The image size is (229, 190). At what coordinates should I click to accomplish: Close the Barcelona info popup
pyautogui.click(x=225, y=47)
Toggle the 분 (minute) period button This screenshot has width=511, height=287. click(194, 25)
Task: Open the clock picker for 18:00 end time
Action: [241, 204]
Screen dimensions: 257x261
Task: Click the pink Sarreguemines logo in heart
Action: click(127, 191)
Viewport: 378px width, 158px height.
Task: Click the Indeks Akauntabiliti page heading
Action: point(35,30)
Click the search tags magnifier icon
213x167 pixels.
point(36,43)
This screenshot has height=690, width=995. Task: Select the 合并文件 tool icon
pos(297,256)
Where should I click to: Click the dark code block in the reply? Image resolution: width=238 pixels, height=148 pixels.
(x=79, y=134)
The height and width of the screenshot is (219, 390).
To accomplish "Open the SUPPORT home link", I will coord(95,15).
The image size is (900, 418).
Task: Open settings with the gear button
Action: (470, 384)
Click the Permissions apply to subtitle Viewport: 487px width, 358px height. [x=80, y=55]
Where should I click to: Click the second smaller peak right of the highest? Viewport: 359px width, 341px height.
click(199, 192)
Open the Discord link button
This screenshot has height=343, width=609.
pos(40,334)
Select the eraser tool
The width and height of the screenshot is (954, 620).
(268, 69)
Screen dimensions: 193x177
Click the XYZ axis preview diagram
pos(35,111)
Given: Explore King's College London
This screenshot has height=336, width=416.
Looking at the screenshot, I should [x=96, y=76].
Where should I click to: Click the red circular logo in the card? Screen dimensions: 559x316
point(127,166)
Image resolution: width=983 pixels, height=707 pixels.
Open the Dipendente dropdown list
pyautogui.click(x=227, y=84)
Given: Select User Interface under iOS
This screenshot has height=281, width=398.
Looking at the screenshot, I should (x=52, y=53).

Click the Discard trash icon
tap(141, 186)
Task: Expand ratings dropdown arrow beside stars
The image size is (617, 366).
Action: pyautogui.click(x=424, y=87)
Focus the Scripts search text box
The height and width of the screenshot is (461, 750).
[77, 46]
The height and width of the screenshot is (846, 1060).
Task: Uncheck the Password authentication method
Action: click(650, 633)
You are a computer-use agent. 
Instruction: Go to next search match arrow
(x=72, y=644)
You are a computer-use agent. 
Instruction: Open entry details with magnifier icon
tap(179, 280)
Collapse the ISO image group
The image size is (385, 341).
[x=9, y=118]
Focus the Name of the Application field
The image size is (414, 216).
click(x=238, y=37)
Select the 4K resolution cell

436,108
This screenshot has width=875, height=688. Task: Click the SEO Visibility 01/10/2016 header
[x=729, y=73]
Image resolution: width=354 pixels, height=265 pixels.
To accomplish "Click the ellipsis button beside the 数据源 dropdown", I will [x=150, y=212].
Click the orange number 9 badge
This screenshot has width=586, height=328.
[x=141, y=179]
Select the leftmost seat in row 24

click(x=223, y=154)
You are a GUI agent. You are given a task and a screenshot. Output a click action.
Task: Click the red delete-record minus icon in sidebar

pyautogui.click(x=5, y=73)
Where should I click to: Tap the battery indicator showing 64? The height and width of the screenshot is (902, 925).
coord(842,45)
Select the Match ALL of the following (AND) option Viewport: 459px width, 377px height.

· · · · · · ·

# Work required:
Copy exactly. The range runs from the line containing "Where should I click to: Tap" through the last line of the data.

# Response to this task:
Where should I click to: Tap the battery indicator showing 64? The height and width of the screenshot is (902, 925).
coord(842,45)
Select the Match ALL of the following (AND) option Viewport: 459px width, 377px height.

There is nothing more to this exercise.